Items from a data source
┄┄┄┄┄┄

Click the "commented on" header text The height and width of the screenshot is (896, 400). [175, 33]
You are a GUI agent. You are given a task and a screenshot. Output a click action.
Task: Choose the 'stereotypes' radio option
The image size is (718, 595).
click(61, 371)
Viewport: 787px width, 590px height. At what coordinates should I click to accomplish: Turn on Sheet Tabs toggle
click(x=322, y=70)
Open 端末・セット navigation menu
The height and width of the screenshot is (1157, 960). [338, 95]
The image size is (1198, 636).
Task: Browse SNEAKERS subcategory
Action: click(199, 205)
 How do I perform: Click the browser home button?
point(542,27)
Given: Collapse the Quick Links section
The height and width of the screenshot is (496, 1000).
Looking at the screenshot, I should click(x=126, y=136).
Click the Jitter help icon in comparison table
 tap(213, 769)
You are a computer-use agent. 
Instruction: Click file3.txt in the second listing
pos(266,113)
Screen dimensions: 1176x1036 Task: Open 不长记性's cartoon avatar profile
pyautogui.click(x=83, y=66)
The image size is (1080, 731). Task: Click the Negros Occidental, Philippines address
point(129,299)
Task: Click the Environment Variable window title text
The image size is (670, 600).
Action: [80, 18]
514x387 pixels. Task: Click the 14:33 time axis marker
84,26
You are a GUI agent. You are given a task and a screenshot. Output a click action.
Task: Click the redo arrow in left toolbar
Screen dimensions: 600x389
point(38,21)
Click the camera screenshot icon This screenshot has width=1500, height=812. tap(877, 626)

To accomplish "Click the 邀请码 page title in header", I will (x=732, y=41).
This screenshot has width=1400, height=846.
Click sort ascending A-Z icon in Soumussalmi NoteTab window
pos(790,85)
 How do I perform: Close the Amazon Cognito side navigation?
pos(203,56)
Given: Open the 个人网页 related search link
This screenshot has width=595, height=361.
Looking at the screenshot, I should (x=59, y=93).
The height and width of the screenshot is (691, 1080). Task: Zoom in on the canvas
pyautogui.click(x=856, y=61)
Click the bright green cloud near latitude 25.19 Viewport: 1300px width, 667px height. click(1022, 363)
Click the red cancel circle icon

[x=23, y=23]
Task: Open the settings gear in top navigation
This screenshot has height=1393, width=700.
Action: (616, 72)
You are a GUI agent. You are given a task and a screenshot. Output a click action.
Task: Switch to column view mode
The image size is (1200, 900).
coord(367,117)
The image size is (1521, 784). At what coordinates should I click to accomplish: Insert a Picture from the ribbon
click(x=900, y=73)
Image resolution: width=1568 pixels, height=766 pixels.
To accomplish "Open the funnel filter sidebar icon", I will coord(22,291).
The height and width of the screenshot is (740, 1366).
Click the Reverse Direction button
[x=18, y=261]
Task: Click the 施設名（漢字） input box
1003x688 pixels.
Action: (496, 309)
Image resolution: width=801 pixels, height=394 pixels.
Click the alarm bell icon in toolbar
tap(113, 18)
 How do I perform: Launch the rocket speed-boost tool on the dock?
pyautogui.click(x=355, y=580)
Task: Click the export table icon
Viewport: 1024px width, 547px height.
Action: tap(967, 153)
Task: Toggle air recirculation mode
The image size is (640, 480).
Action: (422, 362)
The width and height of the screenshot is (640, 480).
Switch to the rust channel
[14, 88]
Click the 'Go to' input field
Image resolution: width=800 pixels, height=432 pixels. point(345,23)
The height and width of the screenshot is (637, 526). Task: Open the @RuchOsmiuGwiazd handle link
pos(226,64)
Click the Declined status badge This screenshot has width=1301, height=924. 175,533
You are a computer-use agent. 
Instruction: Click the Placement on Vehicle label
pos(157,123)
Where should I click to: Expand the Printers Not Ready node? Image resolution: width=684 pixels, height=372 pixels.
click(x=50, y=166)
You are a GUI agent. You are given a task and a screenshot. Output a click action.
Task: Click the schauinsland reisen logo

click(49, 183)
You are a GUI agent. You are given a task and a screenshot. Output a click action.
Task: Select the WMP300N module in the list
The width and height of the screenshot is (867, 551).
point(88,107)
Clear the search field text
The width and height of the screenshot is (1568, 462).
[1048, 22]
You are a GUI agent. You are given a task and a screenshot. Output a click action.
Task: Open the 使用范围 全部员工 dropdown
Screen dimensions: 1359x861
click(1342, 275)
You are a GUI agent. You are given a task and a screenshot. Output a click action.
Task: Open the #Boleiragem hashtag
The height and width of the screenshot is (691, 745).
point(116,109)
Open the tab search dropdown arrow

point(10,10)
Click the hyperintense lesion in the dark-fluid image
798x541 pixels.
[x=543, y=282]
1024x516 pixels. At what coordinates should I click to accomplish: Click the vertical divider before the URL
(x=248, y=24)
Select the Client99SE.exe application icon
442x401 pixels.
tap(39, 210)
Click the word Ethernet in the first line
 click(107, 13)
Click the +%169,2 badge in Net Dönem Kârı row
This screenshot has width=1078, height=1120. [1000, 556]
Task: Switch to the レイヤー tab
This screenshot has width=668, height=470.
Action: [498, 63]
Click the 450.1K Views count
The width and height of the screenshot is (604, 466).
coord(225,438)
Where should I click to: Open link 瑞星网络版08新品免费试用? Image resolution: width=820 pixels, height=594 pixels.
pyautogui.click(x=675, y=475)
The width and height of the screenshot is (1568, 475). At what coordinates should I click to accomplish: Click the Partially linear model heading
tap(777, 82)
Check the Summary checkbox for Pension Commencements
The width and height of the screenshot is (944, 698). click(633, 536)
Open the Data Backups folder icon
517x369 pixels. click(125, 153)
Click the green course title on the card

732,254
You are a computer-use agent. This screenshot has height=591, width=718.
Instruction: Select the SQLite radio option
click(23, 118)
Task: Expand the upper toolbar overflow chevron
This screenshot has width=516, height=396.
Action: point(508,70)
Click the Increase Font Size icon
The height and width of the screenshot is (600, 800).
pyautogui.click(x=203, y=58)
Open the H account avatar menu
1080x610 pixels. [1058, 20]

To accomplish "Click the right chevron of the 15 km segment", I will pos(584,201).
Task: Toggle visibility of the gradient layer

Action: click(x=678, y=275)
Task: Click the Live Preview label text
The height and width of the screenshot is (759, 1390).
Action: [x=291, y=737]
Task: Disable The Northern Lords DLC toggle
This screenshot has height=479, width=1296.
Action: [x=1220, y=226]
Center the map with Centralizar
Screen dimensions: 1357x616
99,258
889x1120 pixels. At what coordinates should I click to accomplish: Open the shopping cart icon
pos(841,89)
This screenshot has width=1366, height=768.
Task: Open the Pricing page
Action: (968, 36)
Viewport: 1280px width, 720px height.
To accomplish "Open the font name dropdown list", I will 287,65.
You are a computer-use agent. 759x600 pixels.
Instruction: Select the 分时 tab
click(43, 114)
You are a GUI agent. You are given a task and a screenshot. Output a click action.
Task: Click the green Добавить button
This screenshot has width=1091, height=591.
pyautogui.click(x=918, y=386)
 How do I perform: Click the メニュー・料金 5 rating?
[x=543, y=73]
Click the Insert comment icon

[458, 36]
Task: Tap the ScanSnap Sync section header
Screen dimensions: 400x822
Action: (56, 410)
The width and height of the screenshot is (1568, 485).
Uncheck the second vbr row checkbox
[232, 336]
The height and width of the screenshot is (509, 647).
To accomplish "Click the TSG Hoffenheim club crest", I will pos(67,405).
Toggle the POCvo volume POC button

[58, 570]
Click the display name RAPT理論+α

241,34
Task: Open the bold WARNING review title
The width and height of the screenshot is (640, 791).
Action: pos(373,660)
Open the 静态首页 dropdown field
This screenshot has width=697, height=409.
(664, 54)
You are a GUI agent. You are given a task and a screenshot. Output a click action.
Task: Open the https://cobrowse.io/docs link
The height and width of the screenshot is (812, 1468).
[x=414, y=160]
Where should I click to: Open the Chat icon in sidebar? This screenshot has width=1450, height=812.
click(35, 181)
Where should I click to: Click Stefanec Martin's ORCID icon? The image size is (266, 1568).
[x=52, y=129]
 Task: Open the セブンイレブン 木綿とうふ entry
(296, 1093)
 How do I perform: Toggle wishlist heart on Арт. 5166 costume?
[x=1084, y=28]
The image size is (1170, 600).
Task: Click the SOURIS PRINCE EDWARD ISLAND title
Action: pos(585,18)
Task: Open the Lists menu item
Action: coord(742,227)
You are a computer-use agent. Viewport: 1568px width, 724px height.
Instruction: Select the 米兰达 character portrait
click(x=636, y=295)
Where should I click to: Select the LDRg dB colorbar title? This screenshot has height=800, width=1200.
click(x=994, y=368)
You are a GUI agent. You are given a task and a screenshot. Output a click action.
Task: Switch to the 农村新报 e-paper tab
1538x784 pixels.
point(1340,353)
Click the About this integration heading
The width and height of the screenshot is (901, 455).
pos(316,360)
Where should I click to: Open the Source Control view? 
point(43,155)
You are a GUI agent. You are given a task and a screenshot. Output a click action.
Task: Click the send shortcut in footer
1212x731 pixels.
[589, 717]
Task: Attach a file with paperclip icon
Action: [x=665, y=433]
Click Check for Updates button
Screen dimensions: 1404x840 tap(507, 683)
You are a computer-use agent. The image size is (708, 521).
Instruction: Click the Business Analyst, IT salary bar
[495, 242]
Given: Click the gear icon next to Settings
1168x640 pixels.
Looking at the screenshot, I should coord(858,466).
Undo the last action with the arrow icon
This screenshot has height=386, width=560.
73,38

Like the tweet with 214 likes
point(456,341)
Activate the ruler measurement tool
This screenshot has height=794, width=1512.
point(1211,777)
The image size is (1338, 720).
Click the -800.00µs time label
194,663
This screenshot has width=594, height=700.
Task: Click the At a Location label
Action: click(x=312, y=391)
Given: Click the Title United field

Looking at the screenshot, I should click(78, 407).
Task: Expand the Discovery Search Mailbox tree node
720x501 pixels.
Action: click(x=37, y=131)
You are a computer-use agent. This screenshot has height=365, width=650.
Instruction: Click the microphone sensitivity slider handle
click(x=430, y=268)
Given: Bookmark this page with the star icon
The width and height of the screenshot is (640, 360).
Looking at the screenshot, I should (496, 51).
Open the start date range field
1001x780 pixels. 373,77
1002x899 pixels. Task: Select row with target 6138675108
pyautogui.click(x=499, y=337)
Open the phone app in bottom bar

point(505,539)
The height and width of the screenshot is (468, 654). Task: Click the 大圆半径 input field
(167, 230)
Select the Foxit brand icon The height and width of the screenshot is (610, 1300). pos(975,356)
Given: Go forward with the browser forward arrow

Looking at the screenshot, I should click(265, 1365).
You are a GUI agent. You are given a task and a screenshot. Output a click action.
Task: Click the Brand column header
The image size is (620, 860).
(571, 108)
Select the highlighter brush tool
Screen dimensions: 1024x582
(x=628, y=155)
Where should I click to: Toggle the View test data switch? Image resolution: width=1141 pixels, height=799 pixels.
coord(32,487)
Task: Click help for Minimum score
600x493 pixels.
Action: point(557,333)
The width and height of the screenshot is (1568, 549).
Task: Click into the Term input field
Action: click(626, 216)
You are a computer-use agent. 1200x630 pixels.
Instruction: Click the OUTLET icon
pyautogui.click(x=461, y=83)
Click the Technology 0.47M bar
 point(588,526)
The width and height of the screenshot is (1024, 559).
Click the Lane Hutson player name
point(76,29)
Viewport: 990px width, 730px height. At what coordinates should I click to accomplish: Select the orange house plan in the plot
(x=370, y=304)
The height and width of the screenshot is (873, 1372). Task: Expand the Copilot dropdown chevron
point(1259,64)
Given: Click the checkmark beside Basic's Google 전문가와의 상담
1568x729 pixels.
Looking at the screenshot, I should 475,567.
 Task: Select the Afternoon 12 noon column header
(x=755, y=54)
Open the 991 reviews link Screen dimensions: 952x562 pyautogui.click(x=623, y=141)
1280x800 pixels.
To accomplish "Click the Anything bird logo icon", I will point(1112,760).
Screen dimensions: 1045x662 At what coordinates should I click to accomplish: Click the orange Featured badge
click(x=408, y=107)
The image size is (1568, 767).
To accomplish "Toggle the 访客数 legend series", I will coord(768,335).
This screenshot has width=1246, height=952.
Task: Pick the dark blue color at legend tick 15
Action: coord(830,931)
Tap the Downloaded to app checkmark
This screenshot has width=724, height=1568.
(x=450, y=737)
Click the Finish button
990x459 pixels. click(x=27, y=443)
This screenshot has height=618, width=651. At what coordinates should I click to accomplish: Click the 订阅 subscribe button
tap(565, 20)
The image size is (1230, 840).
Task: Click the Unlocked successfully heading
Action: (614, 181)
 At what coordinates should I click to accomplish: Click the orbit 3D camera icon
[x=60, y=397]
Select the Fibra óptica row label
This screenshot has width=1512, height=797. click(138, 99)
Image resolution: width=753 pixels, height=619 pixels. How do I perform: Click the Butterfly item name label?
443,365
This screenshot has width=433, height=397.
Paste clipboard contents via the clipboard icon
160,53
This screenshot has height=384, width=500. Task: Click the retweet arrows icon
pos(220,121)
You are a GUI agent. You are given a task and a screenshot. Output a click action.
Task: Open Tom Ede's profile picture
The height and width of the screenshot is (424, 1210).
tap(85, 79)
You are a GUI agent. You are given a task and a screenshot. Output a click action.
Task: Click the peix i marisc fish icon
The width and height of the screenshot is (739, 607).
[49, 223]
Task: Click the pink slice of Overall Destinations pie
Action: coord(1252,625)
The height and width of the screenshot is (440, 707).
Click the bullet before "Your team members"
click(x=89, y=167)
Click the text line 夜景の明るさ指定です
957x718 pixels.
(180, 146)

┄┄┄┄┄┄

→ **Exercise objective**
Identify the lines above with the word "gear". Copy them.

→ **Response to this task**
Task: Open the settings gear in top navigation
Given: Click the gear icon next to Settings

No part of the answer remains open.